It was a packed courtroom with most in support of the two teachers who want to remain at Chapel Hill High School.
Before the hearing, supporters rallied outside, wearing t-shirts and waving signs. They are hoping the judge will put a hold on the school system's plans to transfer the teachers to other schools.
The teachers said they were confused by the transfers and fear it is backlash for criticizing school administrators.
"I love Chapel Hill High School," said teacher Anne Thompson. "I love the kids. I love the community and I want to end a wonderful career there on a happy note not a sour note.
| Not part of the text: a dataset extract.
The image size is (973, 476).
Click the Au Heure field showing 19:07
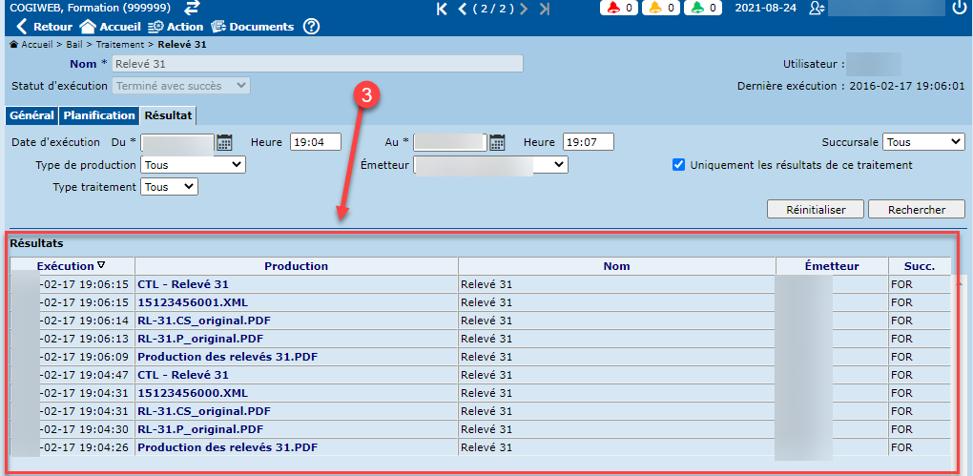588,142
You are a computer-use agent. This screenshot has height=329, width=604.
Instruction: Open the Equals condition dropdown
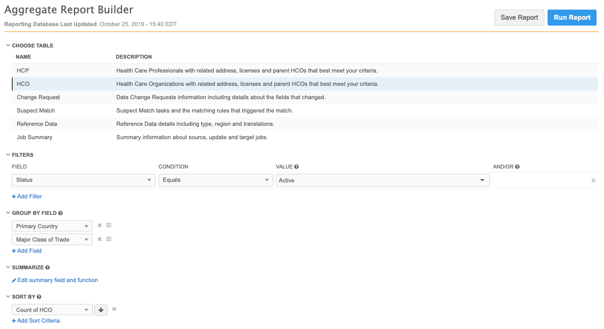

The treatment we've received has just been abominable."
"I don't know to be honest with you," said teacher Bert Wartski. "They've given us different reasons at different times. They say it's good for both schools."
School leaders claim that Thompson and Wartski are troublemakers. They said feedback from students and faculty suggests the two teachers were part of a negative culture at Chapel Hill High School.
"When you frame this in terms of personal conflict between the board and the teachers, you're missing the point," said Chapel Hill Carrboro Schools attorney Ken Soo. "The new principal coming in has got to have the flexibility and cannot waste time with resistance as they try to take that school to another place."
Judge Elaine Bushfan will make a decision by Wednesday next week on whether to stop the transfers while the teachers appeal the school board's decision.
Meanwhile, Thompson and Wartski will have to attend the mandatory teacher workdays at their transfer schools. School starts on the Aug. 27.